**Given passage**
*** Block opens ***

On-going vigilance is needed following the outbreak of bird flu in the UK and the Netherlands, according to the Minister for Agriculture Simon Coveney.
The Minister said his Department has a full range of contingency plans in place and, should an outbreak of bird flu occur measures will be initiated immediately, to prevent the spread of the disease.
He said the likely source of the outbreak of the disease in Europe is wild migratory birds, though this has not been confirmed. The Member States concerned have introduced restrictions on the movement of poultry and poultry products from the affected areas. In addition, the EU has already introduced measures, including protection and surveillance zones in relation to Germany, and will take similar action in relation to the Netherlands and the UK shortly. This should help to limit the spread of the disease, he said.
“There are two types of avian influenza virus (bird flu). These are called low pathogenic (LPAI) and highly pathogenic (HPAI), depending on the severity of the disease that they cause in birds. H5N8 is the causative agent in Germany and the Netherlands. While the disease has not yet been typed in the UK, it has been confirmed as highly pathogenic.

*** Block closes ***

**Task A**
According to the bird flu passage, which virus is the causative agent in Germany and the Netherlands?
**Task B**
Write the next part of the bird flu passage, picking up after its last sentence.
The items that follow have nothing to do with the bird flu passage.

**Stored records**
*** Block opens ***

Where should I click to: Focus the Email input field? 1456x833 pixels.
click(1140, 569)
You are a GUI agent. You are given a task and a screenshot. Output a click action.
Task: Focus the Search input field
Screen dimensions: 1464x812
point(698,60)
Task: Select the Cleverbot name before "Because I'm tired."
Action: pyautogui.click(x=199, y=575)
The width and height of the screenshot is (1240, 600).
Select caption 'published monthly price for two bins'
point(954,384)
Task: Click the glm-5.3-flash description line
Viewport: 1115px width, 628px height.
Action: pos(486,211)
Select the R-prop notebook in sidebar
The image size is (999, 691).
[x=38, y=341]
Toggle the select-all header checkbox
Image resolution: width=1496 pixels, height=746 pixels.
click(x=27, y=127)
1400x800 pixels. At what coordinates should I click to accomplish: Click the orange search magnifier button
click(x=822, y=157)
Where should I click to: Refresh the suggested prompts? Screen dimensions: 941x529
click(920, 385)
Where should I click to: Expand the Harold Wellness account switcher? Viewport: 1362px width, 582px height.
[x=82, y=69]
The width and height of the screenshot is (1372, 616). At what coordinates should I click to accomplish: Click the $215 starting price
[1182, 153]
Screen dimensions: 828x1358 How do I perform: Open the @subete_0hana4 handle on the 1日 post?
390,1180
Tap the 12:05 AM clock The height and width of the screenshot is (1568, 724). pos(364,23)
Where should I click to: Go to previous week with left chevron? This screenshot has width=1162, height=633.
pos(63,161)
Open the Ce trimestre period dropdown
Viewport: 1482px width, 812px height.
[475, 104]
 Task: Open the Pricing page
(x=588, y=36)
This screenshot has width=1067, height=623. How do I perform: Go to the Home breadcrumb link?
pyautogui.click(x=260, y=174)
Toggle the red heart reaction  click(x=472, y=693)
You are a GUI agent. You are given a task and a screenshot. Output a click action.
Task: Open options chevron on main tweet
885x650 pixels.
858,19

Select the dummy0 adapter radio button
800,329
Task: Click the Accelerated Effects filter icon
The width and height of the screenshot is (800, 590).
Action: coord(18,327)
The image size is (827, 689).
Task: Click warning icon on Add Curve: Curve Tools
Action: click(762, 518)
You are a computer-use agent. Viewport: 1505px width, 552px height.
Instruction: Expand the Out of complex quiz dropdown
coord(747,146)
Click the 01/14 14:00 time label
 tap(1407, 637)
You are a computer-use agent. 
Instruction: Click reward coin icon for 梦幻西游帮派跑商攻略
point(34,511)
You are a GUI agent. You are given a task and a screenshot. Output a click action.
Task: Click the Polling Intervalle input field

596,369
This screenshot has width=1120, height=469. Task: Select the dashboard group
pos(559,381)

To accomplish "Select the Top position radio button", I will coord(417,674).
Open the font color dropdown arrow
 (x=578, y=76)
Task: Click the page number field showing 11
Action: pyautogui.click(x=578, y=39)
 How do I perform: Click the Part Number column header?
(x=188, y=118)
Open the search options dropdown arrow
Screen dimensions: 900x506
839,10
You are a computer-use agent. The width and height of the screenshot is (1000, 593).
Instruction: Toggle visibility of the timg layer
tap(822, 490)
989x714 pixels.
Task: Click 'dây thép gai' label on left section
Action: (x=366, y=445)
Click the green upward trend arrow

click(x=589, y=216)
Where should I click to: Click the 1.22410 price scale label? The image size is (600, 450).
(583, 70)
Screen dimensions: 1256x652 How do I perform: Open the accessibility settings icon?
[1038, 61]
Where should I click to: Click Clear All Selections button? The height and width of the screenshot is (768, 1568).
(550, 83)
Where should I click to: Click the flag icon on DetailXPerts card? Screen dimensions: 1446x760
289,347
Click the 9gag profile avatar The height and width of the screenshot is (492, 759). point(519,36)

*** Block closes ***

**Task response A**
H5N8

**Task response B**
“This is an animal health disease, which normally results in high mortality rates in flocks and its spread is normally controlled by the killing of the affected flocks and the destruction of the carcases. There is no known food safety risk associated with the strain of the disease (H5N8) confirmed in Germany and the Netherlands. According to the European Centre for Disease Prevention and Control in its recent assessment (November 2014), there have been no human cases of H5N8.”
Avian Influenza, or bird flu, is notifiable to the Department and it is a legal requirement to notify any unusual increase in mortalities or any suspicion of the disease to a veterinary practitioner and to the Department.